Data extracts below:
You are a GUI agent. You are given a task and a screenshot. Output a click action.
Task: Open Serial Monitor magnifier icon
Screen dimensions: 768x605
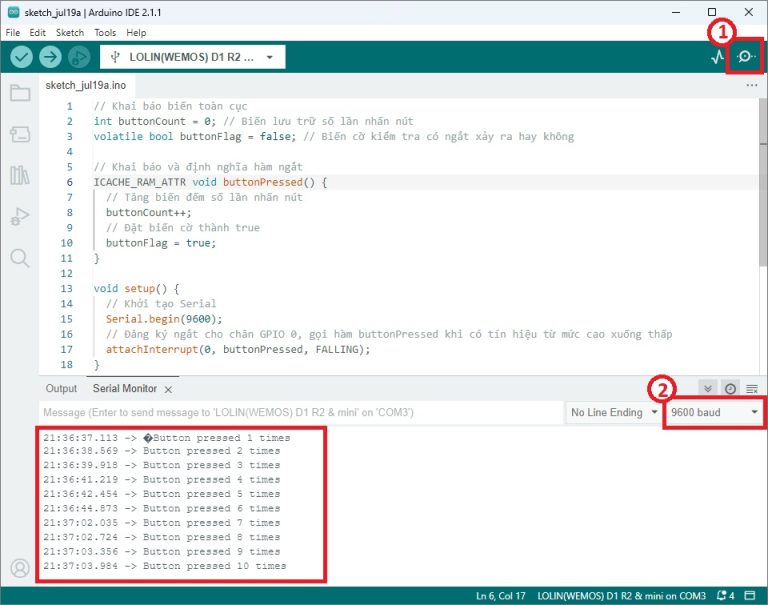745,57
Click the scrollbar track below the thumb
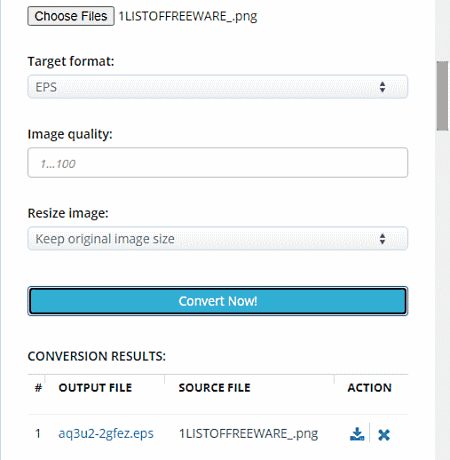Image resolution: width=450 pixels, height=460 pixels. [x=443, y=295]
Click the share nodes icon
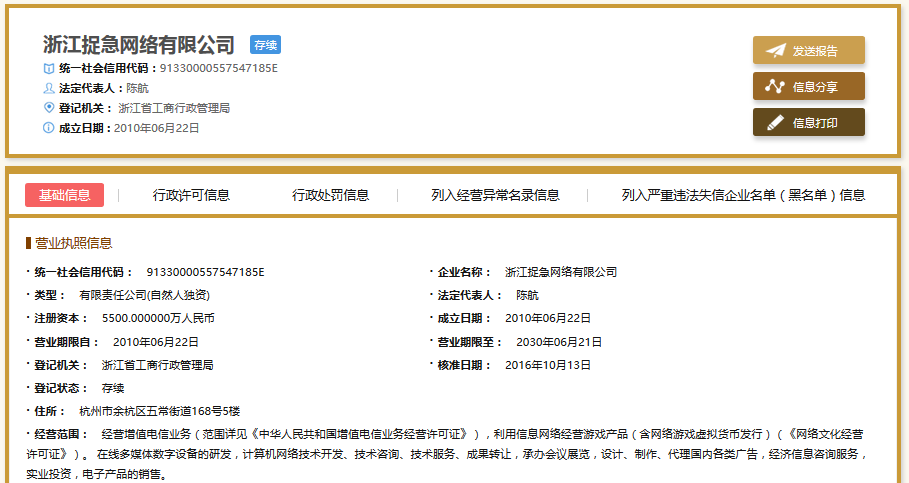The image size is (909, 483). pyautogui.click(x=775, y=87)
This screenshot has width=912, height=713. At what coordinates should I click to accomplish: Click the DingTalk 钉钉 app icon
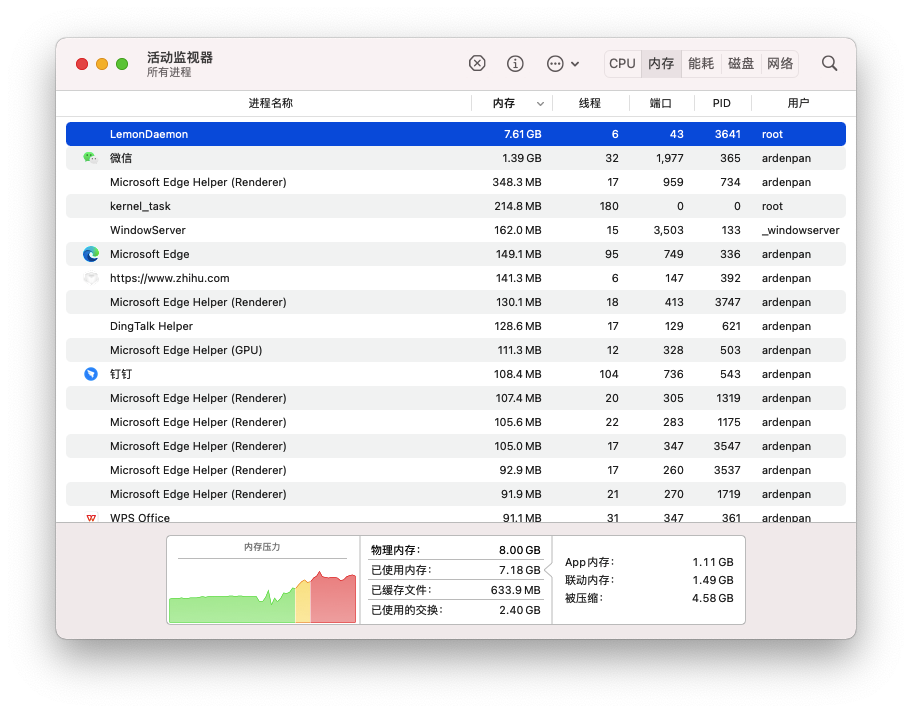tap(91, 374)
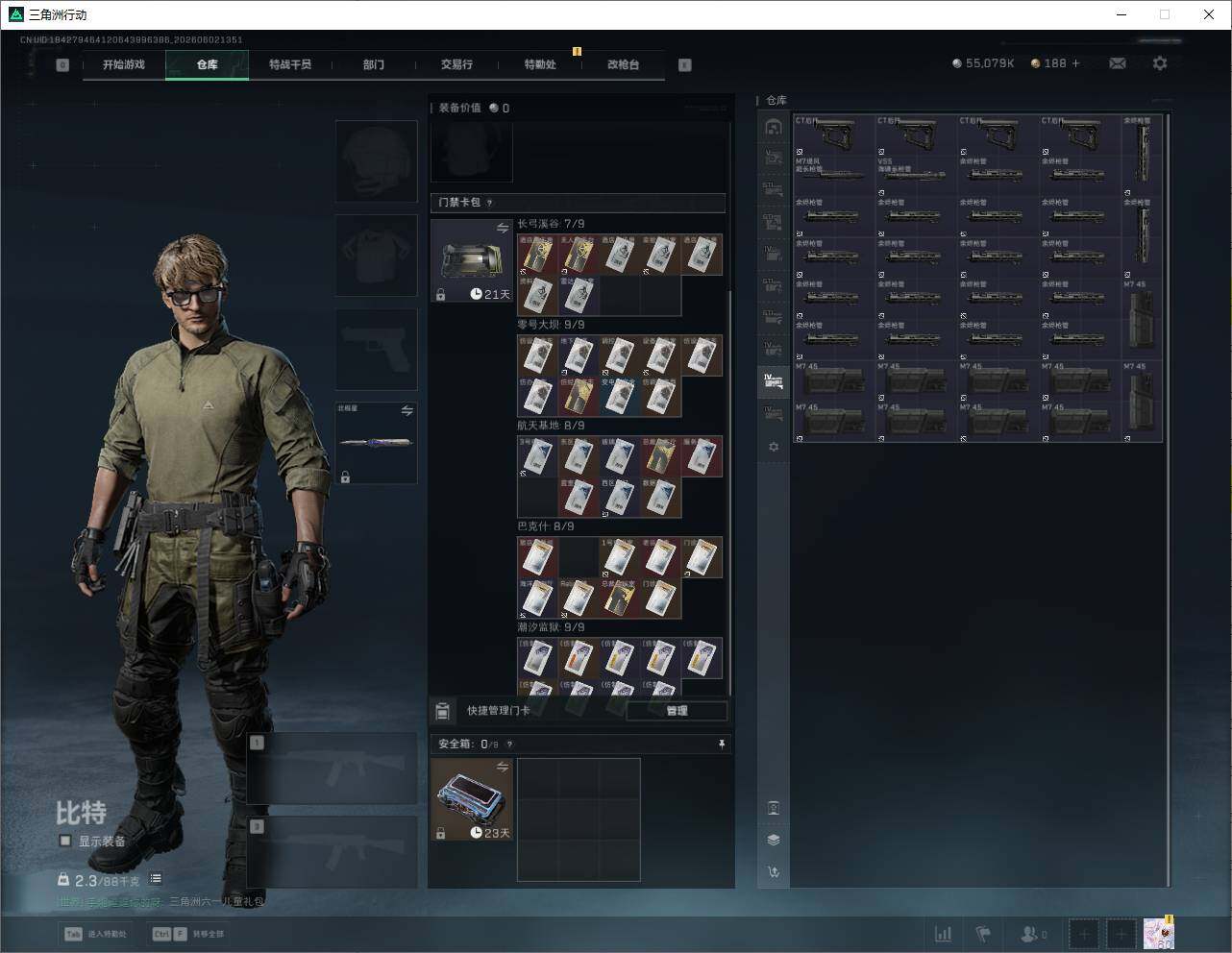1232x953 pixels.
Task: Switch to the 改枪台 tab
Action: 623,64
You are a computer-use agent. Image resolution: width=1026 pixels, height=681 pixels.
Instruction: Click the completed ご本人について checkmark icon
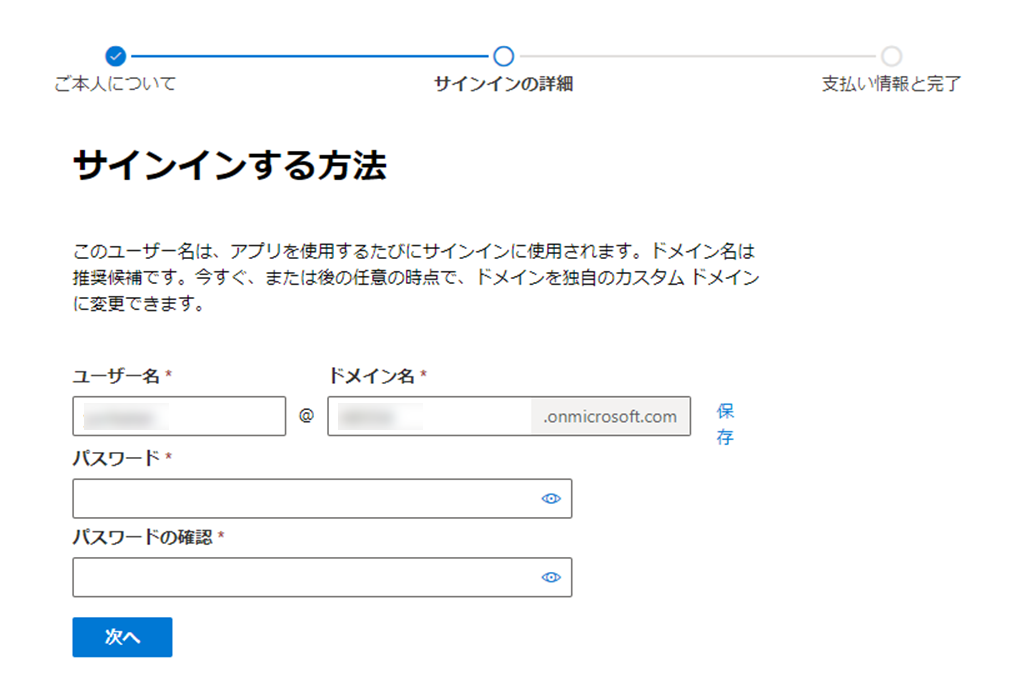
End of Data extracts.
- What you are asked to do -
Print the full listing above again with exact wording and no images.

- Exercise response -
You are a GUI agent. You are given a task and a screenshot. Output a click action.
Task: Open Serial Monitor magnifier icon
Screen dimensions: 768x605
745,57
Click the scrollbar track below the thumb
Image resolution: width=450 pixels, height=460 pixels. [x=443, y=295]
Click the share nodes icon
The image size is (909, 483). pyautogui.click(x=775, y=87)
This screenshot has width=912, height=713. At what coordinates should I click to accomplish: Click the DingTalk 钉钉 app icon
tap(91, 374)
1232x953 pixels.
Task: Switch to the 改枪台 tab
Action: 623,64
You are a computer-use agent. Image resolution: width=1026 pixels, height=681 pixels.
Instruction: Click the completed ご本人について checkmark icon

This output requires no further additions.